▸ 要做什么:
请原样返回材料中从包含“Where should I”的那一行到包含“coord(288,408)”的那一行，首尾两行都包括在内，只返回这些行。

▸ 材料集:
◆ ◆ ◆ ◆

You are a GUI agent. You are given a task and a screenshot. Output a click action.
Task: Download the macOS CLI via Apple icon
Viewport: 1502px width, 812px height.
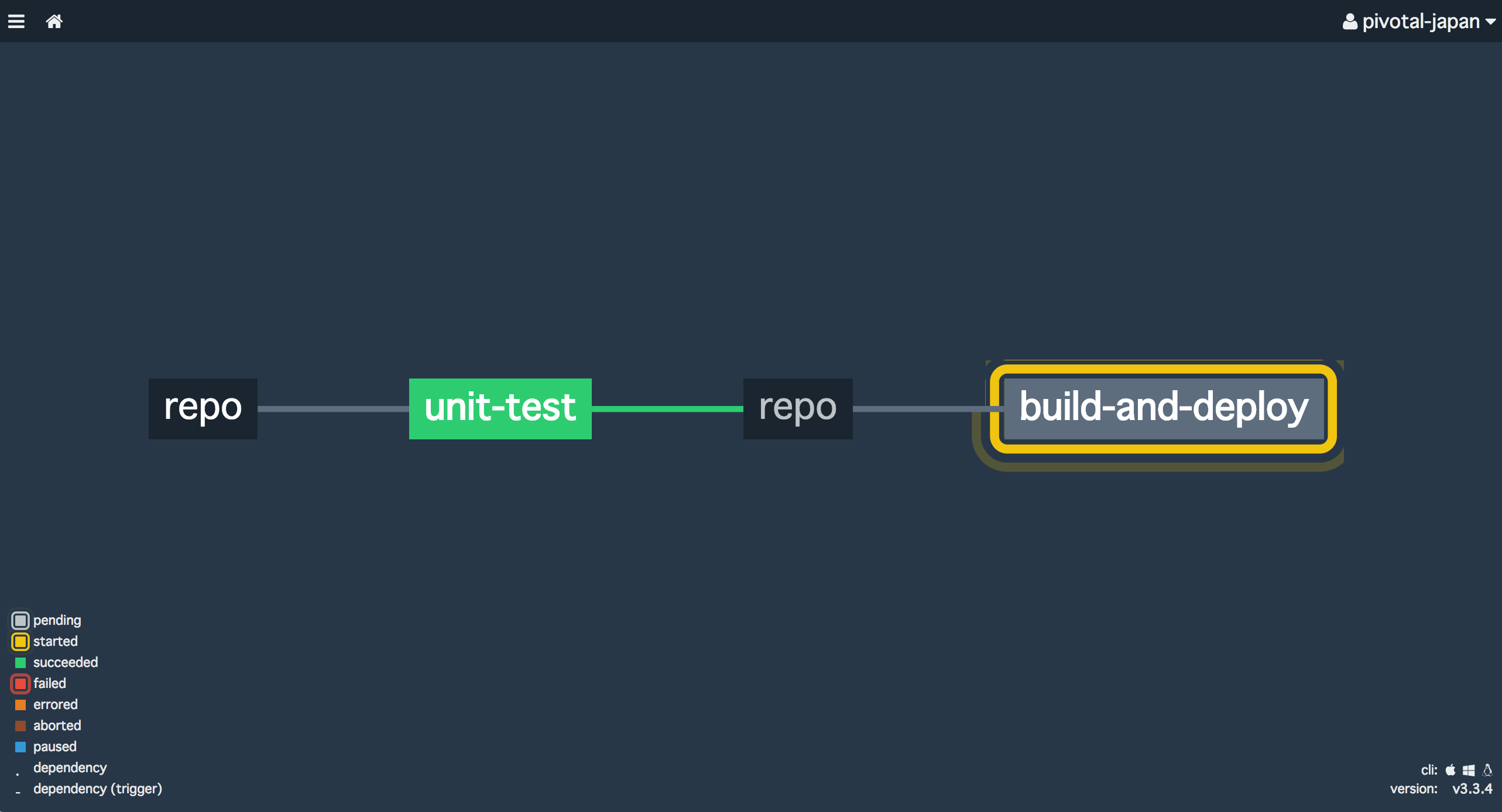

◆ ◆ ◆ ◆

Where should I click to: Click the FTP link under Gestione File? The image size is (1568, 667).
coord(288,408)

◆ ◆ ◆ ◆

▸ 输出结果:
Where should I click to: Click the FTP link under Gestione File? The image size is (1568, 667).
coord(288,408)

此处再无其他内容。